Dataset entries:
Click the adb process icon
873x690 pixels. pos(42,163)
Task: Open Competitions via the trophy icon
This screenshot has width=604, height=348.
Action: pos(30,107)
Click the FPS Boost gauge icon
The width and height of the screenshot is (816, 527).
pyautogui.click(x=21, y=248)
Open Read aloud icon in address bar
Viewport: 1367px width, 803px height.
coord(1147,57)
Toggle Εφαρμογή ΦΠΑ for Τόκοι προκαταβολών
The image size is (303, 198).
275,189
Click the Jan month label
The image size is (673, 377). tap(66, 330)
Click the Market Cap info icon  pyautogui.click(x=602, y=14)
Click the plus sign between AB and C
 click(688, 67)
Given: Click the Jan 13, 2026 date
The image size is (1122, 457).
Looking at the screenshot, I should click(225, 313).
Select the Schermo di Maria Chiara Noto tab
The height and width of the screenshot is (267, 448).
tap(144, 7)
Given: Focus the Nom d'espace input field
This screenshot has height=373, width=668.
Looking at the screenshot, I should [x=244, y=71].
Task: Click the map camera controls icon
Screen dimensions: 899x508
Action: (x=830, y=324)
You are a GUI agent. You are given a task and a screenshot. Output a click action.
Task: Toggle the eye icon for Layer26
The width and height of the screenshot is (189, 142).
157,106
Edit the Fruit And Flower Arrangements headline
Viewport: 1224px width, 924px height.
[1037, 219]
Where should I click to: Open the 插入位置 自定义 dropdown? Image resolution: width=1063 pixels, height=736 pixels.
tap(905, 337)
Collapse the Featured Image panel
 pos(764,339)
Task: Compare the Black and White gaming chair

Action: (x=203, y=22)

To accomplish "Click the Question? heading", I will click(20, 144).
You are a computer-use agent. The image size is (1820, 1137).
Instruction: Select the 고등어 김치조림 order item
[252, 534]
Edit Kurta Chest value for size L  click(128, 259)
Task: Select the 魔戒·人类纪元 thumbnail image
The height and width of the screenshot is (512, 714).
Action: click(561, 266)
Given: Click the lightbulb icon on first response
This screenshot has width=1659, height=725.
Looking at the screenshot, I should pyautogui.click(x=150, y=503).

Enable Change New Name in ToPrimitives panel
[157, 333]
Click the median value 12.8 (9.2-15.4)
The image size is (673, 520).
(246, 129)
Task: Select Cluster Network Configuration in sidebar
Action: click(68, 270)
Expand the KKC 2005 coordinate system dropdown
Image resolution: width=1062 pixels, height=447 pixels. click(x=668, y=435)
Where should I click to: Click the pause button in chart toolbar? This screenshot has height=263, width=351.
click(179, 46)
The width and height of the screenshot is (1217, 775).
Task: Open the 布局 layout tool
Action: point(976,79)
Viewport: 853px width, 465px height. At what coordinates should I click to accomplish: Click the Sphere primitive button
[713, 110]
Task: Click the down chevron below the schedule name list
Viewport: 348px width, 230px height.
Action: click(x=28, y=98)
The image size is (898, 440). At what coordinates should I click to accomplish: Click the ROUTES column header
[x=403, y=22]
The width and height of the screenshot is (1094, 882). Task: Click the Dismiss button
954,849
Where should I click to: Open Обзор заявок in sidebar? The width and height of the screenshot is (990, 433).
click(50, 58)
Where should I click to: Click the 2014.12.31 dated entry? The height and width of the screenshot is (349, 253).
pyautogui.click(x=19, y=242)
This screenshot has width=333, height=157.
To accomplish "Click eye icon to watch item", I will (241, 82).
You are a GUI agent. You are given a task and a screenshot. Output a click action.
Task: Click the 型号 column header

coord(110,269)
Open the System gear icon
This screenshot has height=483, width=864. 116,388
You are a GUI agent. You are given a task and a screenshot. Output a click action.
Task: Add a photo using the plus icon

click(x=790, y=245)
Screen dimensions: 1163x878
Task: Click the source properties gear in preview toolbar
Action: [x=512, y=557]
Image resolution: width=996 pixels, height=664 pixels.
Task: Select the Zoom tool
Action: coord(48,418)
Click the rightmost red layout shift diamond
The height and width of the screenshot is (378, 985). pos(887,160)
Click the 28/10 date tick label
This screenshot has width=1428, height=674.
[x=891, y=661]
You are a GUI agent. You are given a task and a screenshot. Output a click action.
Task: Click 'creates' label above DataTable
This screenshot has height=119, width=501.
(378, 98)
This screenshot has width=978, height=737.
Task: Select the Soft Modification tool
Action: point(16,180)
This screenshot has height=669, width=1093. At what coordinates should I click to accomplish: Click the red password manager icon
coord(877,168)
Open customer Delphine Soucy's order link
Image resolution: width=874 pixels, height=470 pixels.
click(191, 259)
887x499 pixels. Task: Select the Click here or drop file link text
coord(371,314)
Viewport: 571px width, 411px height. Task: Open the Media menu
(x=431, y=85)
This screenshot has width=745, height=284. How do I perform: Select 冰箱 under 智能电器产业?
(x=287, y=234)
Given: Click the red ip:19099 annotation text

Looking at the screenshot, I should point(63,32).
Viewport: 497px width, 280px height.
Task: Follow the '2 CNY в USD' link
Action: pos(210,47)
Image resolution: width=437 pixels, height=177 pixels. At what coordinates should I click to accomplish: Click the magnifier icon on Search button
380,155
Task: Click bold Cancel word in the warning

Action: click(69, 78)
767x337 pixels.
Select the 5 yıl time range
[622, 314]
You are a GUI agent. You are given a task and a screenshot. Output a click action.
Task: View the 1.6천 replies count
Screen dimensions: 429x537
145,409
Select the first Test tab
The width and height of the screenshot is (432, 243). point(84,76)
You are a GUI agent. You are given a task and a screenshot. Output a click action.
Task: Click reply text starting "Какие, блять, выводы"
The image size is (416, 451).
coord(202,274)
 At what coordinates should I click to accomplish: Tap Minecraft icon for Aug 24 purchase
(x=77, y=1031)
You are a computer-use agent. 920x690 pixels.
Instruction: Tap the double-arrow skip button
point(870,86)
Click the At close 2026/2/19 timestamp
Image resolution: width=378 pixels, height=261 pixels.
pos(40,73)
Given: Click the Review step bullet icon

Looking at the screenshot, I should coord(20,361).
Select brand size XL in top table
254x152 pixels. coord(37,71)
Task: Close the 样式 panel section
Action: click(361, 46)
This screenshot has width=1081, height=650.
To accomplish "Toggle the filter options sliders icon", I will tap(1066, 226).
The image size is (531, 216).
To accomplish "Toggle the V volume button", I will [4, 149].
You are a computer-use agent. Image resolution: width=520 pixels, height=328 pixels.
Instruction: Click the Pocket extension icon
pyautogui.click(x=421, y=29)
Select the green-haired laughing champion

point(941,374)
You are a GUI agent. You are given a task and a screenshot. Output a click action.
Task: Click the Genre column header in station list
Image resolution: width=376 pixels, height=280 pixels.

▸ **Work instruction**: Reproduce the data shown above with every line intact.

▸ **Answer to the exercise**:
Click the adb process icon
873x690 pixels. pos(42,163)
Task: Open Competitions via the trophy icon
This screenshot has width=604, height=348.
Action: pos(30,107)
Click the FPS Boost gauge icon
The width and height of the screenshot is (816, 527).
pyautogui.click(x=21, y=248)
Open Read aloud icon in address bar
Viewport: 1367px width, 803px height.
coord(1147,57)
Toggle Εφαρμογή ΦΠΑ for Τόκοι προκαταβολών
The image size is (303, 198).
275,189
Click the Jan month label
The image size is (673, 377). tap(66, 330)
Click the Market Cap info icon  pyautogui.click(x=602, y=14)
Click the plus sign between AB and C
 click(688, 67)
Given: Click the Jan 13, 2026 date
The image size is (1122, 457).
Looking at the screenshot, I should click(225, 313).
Select the Schermo di Maria Chiara Noto tab
The height and width of the screenshot is (267, 448).
tap(144, 7)
Given: Focus the Nom d'espace input field
This screenshot has height=373, width=668.
Looking at the screenshot, I should [x=244, y=71].
Task: Click the map camera controls icon
Screen dimensions: 899x508
Action: (x=830, y=324)
You are a GUI agent. You are given a task and a screenshot. Output a click action.
Task: Toggle the eye icon for Layer26
The width and height of the screenshot is (189, 142).
157,106
Edit the Fruit And Flower Arrangements headline
Viewport: 1224px width, 924px height.
[1037, 219]
Where should I click to: Open the 插入位置 自定义 dropdown? Image resolution: width=1063 pixels, height=736 pixels.
tap(905, 337)
Collapse the Featured Image panel
 pos(764,339)
Task: Compare the Black and White gaming chair

Action: (x=203, y=22)

To accomplish "Click the Question? heading", I will click(20, 144).
You are a computer-use agent. The image size is (1820, 1137).
Instruction: Select the 고등어 김치조림 order item
[252, 534]
Edit Kurta Chest value for size L  click(128, 259)
Task: Select the 魔戒·人类纪元 thumbnail image
The height and width of the screenshot is (512, 714).
Action: click(561, 266)
Given: Click the lightbulb icon on first response
This screenshot has width=1659, height=725.
Looking at the screenshot, I should pyautogui.click(x=150, y=503).

Enable Change New Name in ToPrimitives panel
[157, 333]
Click the median value 12.8 (9.2-15.4)
The image size is (673, 520).
(246, 129)
Task: Select Cluster Network Configuration in sidebar
Action: click(68, 270)
Expand the KKC 2005 coordinate system dropdown
Image resolution: width=1062 pixels, height=447 pixels. click(x=668, y=435)
Where should I click to: Click the pause button in chart toolbar? This screenshot has height=263, width=351.
click(179, 46)
The width and height of the screenshot is (1217, 775).
Task: Open the 布局 layout tool
Action: point(976,79)
Viewport: 853px width, 465px height. At what coordinates should I click to accomplish: Click the Sphere primitive button
[713, 110]
Task: Click the down chevron below the schedule name list
Viewport: 348px width, 230px height.
Action: click(x=28, y=98)
The image size is (898, 440). At what coordinates should I click to accomplish: Click the ROUTES column header
[x=403, y=22]
The width and height of the screenshot is (1094, 882). Task: Click the Dismiss button
954,849
Where should I click to: Open Обзор заявок in sidebar? The width and height of the screenshot is (990, 433).
click(50, 58)
Where should I click to: Click the 2014.12.31 dated entry? The height and width of the screenshot is (349, 253).
pyautogui.click(x=19, y=242)
This screenshot has width=333, height=157.
To accomplish "Click eye icon to watch item", I will (241, 82).
You are a GUI agent. You are given a task and a screenshot. Output a click action.
Task: Click the 型号 column header

coord(110,269)
Open the System gear icon
This screenshot has height=483, width=864. 116,388
You are a GUI agent. You are given a task and a screenshot. Output a click action.
Task: Add a photo using the plus icon

click(x=790, y=245)
Screen dimensions: 1163x878
Task: Click the source properties gear in preview toolbar
Action: [x=512, y=557]
Image resolution: width=996 pixels, height=664 pixels.
Task: Select the Zoom tool
Action: coord(48,418)
Click the rightmost red layout shift diamond
The height and width of the screenshot is (378, 985). pos(887,160)
Click the 28/10 date tick label
This screenshot has width=1428, height=674.
[x=891, y=661]
You are a GUI agent. You are given a task and a screenshot. Output a click action.
Task: Click 'creates' label above DataTable
This screenshot has height=119, width=501.
(378, 98)
This screenshot has width=978, height=737.
Task: Select the Soft Modification tool
Action: point(16,180)
This screenshot has height=669, width=1093. At what coordinates should I click to accomplish: Click the red password manager icon
coord(877,168)
Open customer Delphine Soucy's order link
Image resolution: width=874 pixels, height=470 pixels.
click(191, 259)
887x499 pixels. Task: Select the Click here or drop file link text
coord(371,314)
Viewport: 571px width, 411px height. Task: Open the Media menu
(x=431, y=85)
This screenshot has width=745, height=284. How do I perform: Select 冰箱 under 智能电器产业?
(x=287, y=234)
Given: Click the red ip:19099 annotation text

Looking at the screenshot, I should point(63,32).
Viewport: 497px width, 280px height.
Task: Follow the '2 CNY в USD' link
Action: pos(210,47)
Image resolution: width=437 pixels, height=177 pixels. At what coordinates should I click to accomplish: Click the magnifier icon on Search button
380,155
Task: Click bold Cancel word in the warning

Action: click(69, 78)
767x337 pixels.
Select the 5 yıl time range
[622, 314]
You are a GUI agent. You are given a task and a screenshot. Output a click action.
Task: View the 1.6천 replies count
Screen dimensions: 429x537
145,409
Select the first Test tab
The width and height of the screenshot is (432, 243). point(84,76)
You are a GUI agent. You are given a task and a screenshot. Output a click action.
Task: Click reply text starting "Какие, блять, выводы"
The image size is (416, 451).
coord(202,274)
 At what coordinates should I click to accomplish: Tap Minecraft icon for Aug 24 purchase
(x=77, y=1031)
You are a computer-use agent. 920x690 pixels.
Instruction: Tap the double-arrow skip button
point(870,86)
Click the At close 2026/2/19 timestamp
Image resolution: width=378 pixels, height=261 pixels.
pos(40,73)
Given: Click the Review step bullet icon

Looking at the screenshot, I should coord(20,361).
Select brand size XL in top table
254x152 pixels. coord(37,71)
Task: Close the 样式 panel section
Action: click(361, 46)
This screenshot has width=1081, height=650.
To accomplish "Toggle the filter options sliders icon", I will tap(1066, 226).
The image size is (531, 216).
To accomplish "Toggle the V volume button", I will [4, 149].
You are a computer-use agent. Image resolution: width=520 pixels, height=328 pixels.
Instruction: Click the Pocket extension icon
pyautogui.click(x=421, y=29)
Select the green-haired laughing champion

point(941,374)
You are a GUI agent. You are given a task and a screenshot. Output a click action.
Task: Click the Genre column header in station list
Image resolution: width=376 pixels, height=280 pixels.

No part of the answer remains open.